By: Omar Mohamud Farah (Dhollawaa) |

Who is Mohamed Ali Samantar? Mohamed Ali Samantar was a member of the politburo of the Somali Government from 1969 to 1991. General Samantar was the first vice-president from 1969 up to 1989. He was the longest serving Defense Minister of Somalia from 1970 up to 1987, then the Prime Minister of Somalia from 1987 to 1990 (1st of February 1987 to 3rd of September 1990). Mr. Samantar was a close friend of Mohamed Siad Barre, the former president of Somalia. Mohamed Ali Samantar heads and executed the biggest mission that Somalia ever embarked its history and that was the Ogaden war from 1977 to 1978. During his term, Ali Samantar headed several delegations destined to many foreign countries to sign national treaties or agreements between Somalia and other nations in the world. Ali Samantar’s authority and status had never been questioned. His social stratification had never been examined or overshadowed by any negatively-charged social clouds.
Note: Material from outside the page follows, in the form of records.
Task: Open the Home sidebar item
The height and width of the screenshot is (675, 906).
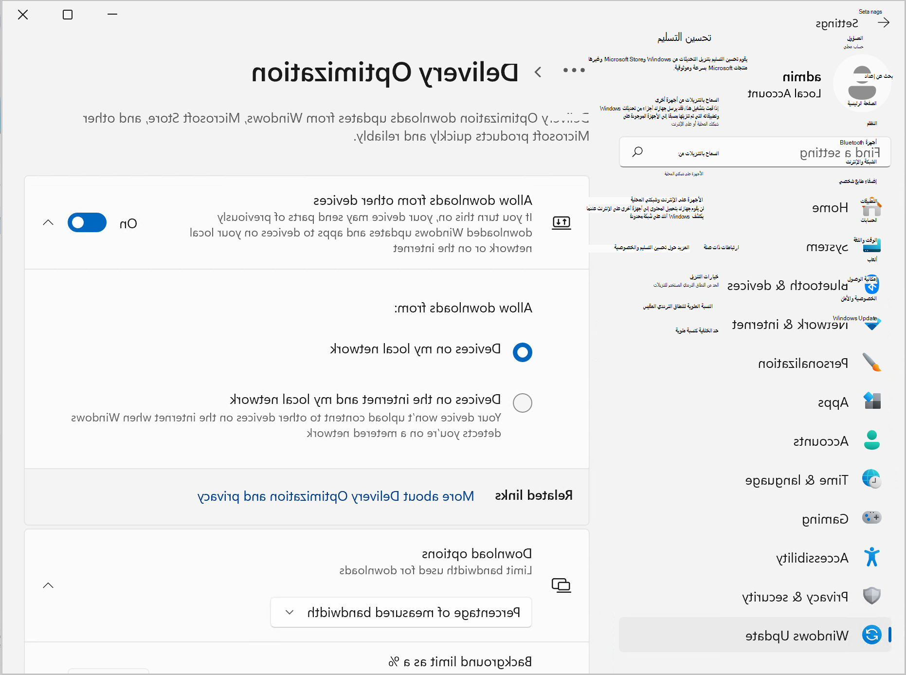Action: pos(755,208)
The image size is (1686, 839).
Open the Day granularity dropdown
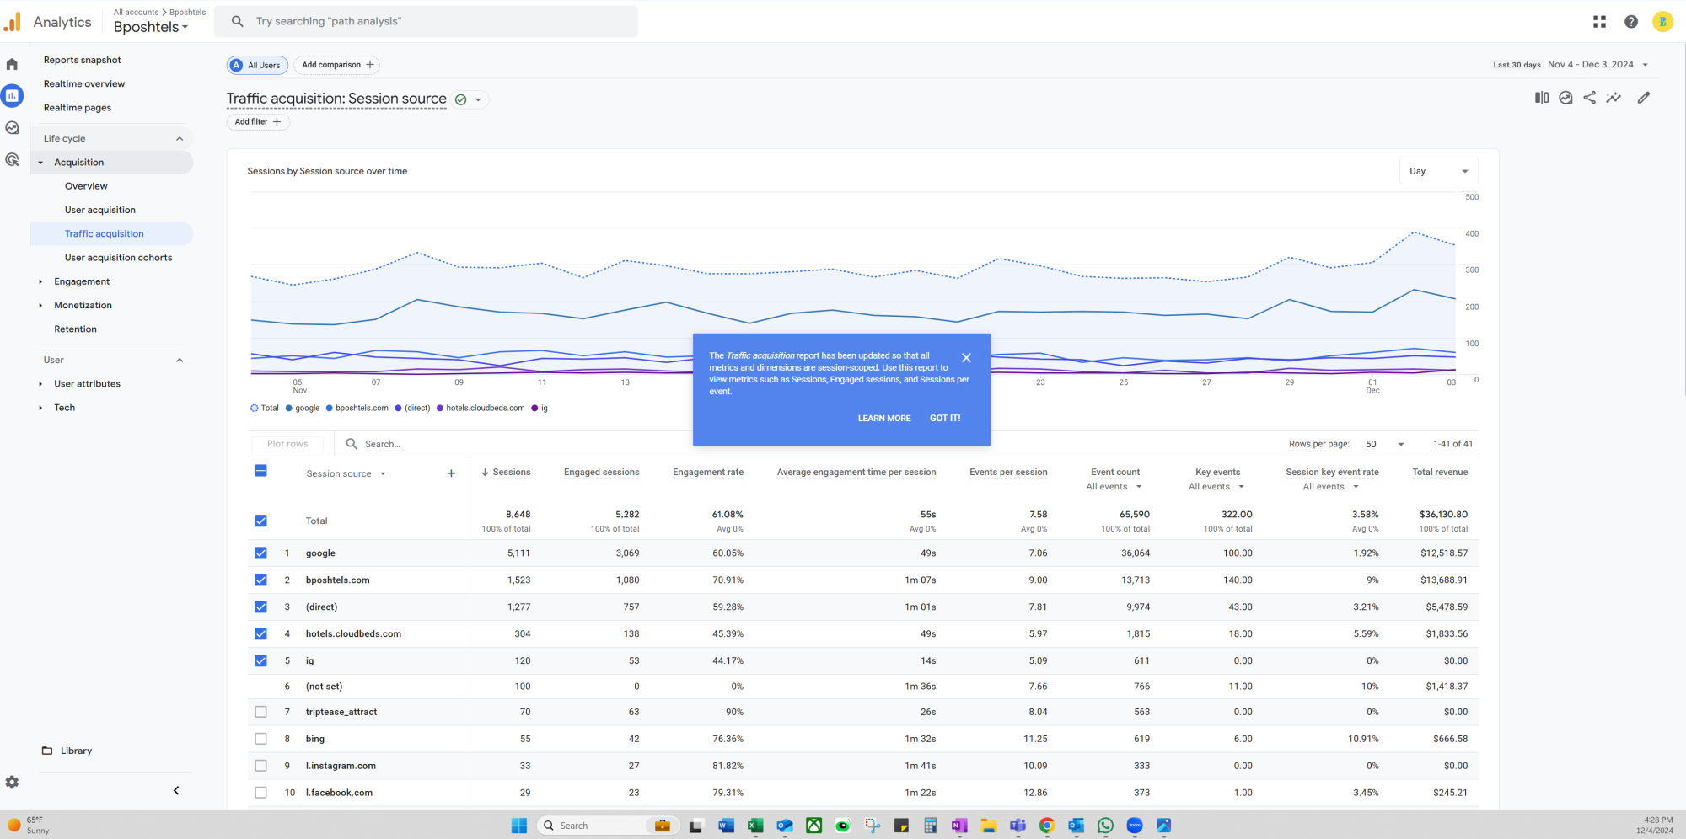(1438, 171)
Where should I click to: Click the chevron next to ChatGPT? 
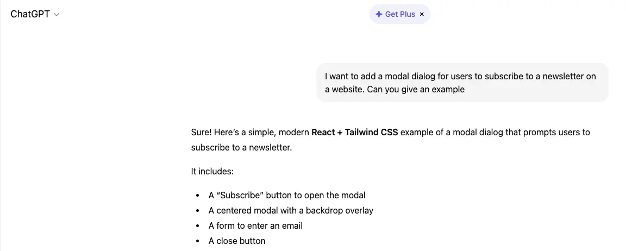pyautogui.click(x=57, y=15)
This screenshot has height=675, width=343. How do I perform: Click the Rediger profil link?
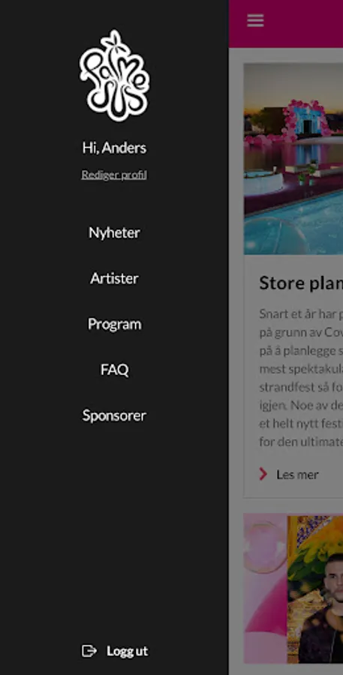tap(114, 175)
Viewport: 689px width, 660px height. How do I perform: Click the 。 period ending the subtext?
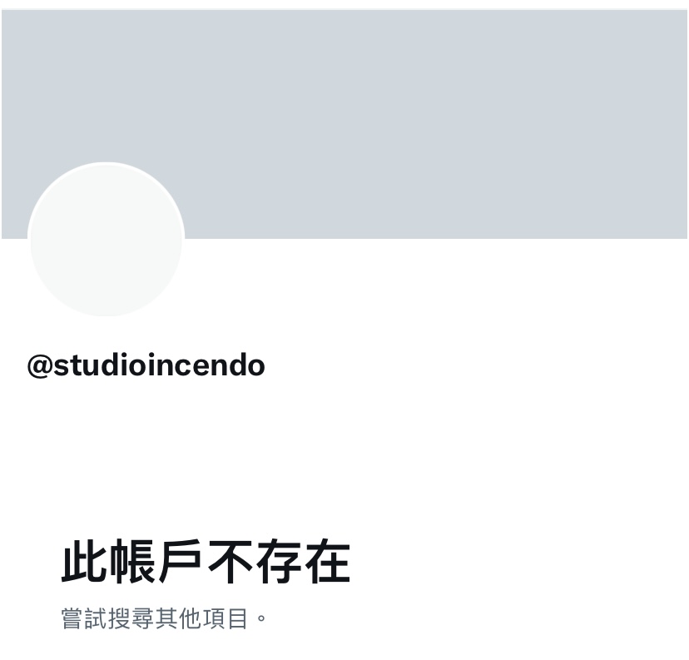[261, 618]
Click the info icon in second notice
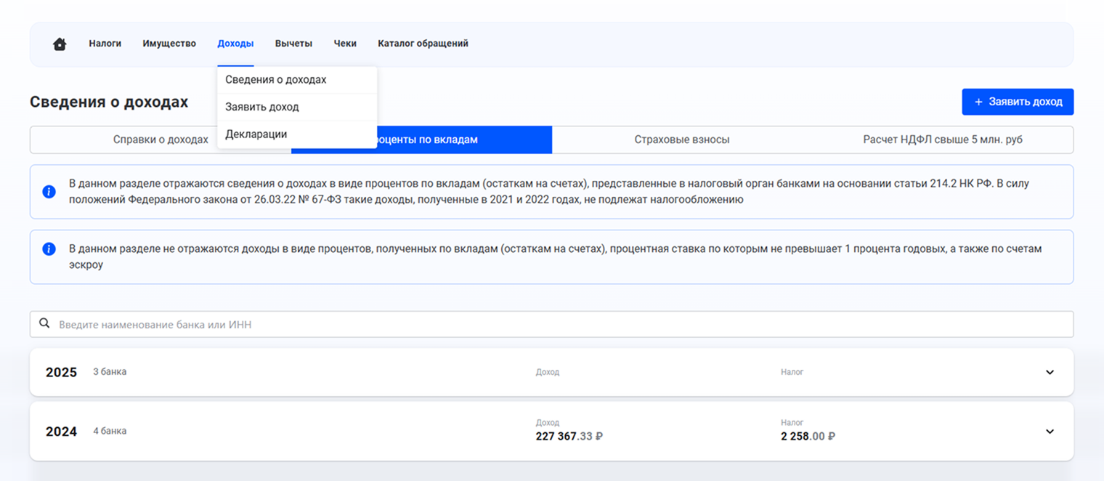This screenshot has width=1104, height=481. coord(49,249)

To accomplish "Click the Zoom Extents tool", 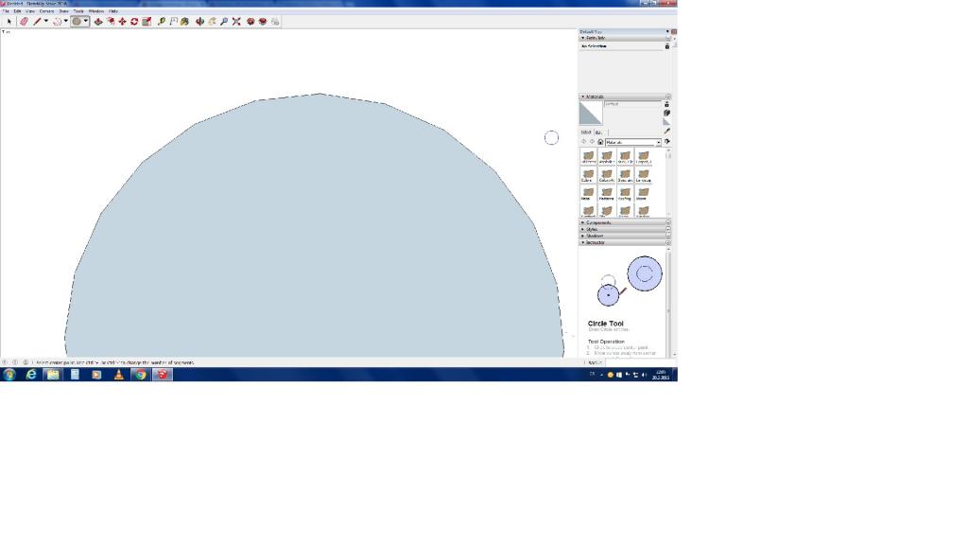I will point(236,21).
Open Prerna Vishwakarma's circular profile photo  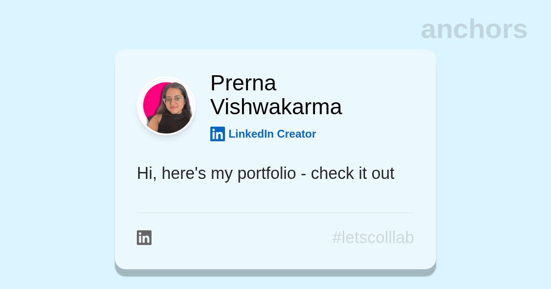(x=166, y=106)
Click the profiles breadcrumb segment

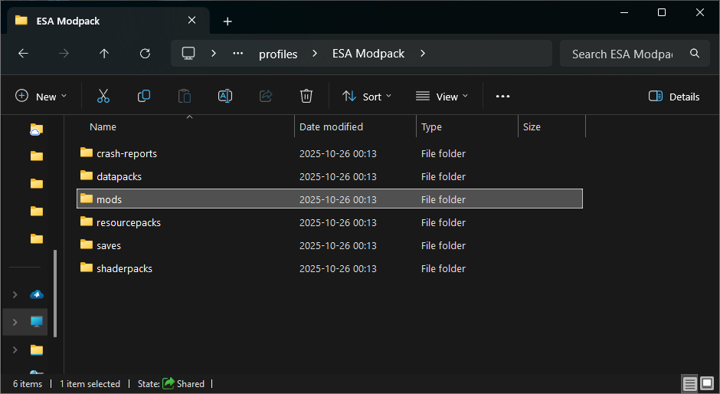278,54
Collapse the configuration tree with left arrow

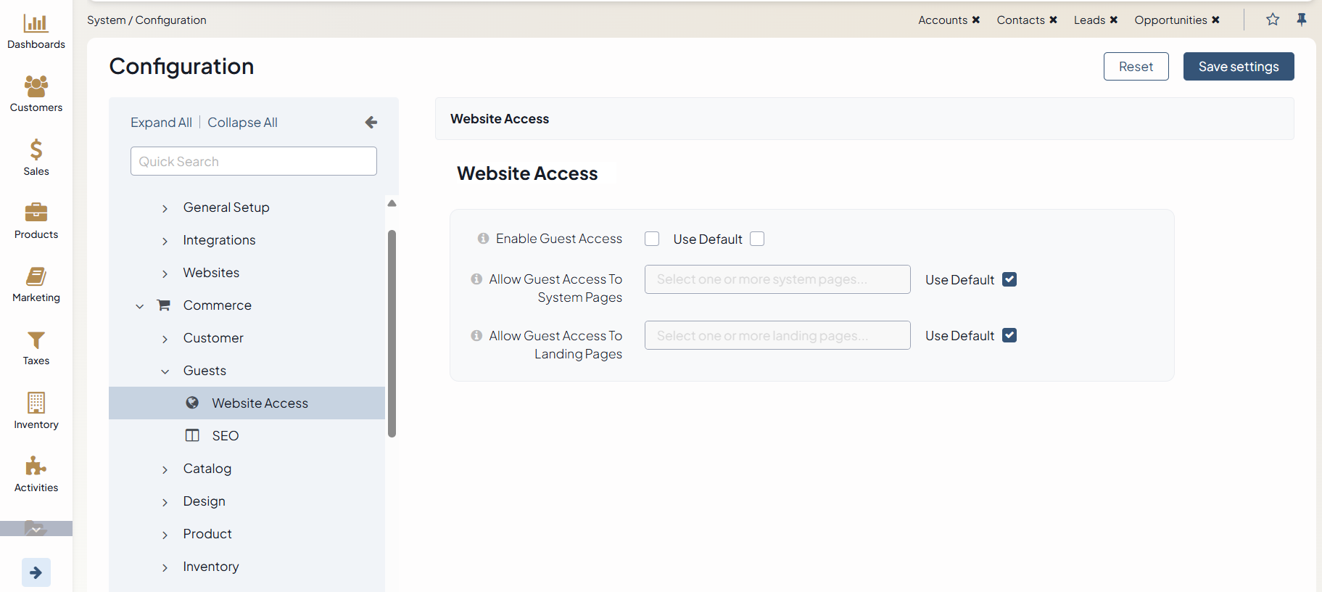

His sanity and his personality have never been in doubt. Furthermore, many Somalis use to believe that he was in-charge of the entire nation because of his proximate to the ailing leader and his position as a Minister of Defense and briefly the Prime Minister.  

General Samantar and his colleagues had been running the country, from tea boy to president. Late 1969 they took over, and further strengthened, one of the strongest military army in Africa and the most highly trained and highly disciplined police force in the continent. All judicial and other governmental institutions were well established and functional. The masses, the Somali citizens, were desperate to be led and they pose no challenge against this regime. From 1969 to late 1989, Somalia was the focus of the world superpowers and relatively rich Arab neighbours on other side of the red sea. These parts; the West, the East and the rich Arab neighbours, have heavily bombarded with money to the Somali treasury for geopolitical reasons. The Somali government of the time had enormously benefited from these readily available resources in money terms. Nevertheless, how they manage, run, guide and direct their subjects was entirely their choice. They could shape and form socially viable and competitive citizens or help them to head the highway to hell. I believe they choose the later option.  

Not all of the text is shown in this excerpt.